The special case in httpd is to ensure specifically that LD_LIBRARY_PATH *is* passed through to CGI scripts as-is.

You're right the suexec case will fail to pass through LD_LIBRARY_PATH, though, but suexec is *not* used by default (and is relatively rare these days).  I know some people patch suexec to allow passing LD_LIBRARY_PATH... not sure what the right thing is there.

Comment 6 Petr Pisar 2017-01-17 16:36:17 UTC

I have the same versions as you and I have the very same line as you in the /opt/rh/httpd24/service-environment.

I purged all the SCL packages and the /opt directory, installed packages the script and the service-environment again, and I still can reproduce it. I will try it again in a different virtual machine.
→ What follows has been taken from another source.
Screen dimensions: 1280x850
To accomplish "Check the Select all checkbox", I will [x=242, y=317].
Comment 7 Joe Orton 2017-01-17 16:56:52 UTC

Hmmm, weird.  Can you check whether LD_LIBRARY_PATH is set in one of the httpd child processes when httpd24-httpd is running via /proc/XXXX/environ?

Comment 8 Joe Orton 2017-01-17 17:02:48 UTC

Ah ha.  I had SELinux permissive mode on for httpd_t.  Without permissive mode, I can reproduce.
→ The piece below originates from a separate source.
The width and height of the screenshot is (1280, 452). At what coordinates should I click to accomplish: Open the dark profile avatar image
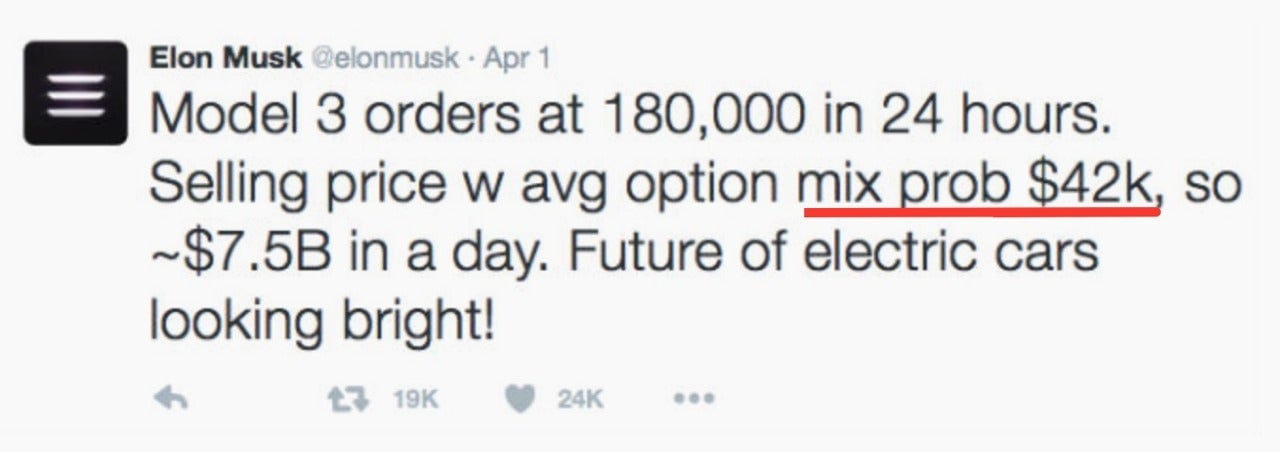point(75,93)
Comment 9 Joe Orton 2017-01-17 17:24:27 UTC

I believe this is a deliberate result of SELinux policy, which clears LD_LIBRARY_PATH across the domain transition when the CGI script is exec'd (setting the  "AT_SECURE" flag).

https://lists.fedoraproject.org/archives/list/selinux@lists.fedoraproject.org/message/EQABLLVU4CS5H6AT56D7D5SQAXIZFZBH/

I'm not totally sure this is an appropriate default for the httpd_t->httpd_sys_script_t transition *for the httpd24 SCL*, but we don't have separate SELinux policy for httpd in RHSCL to base-RHEL.

It's one line of policy to over-rule this, and this isn't something people are hitting frequently (I guess), just documenting it is an option.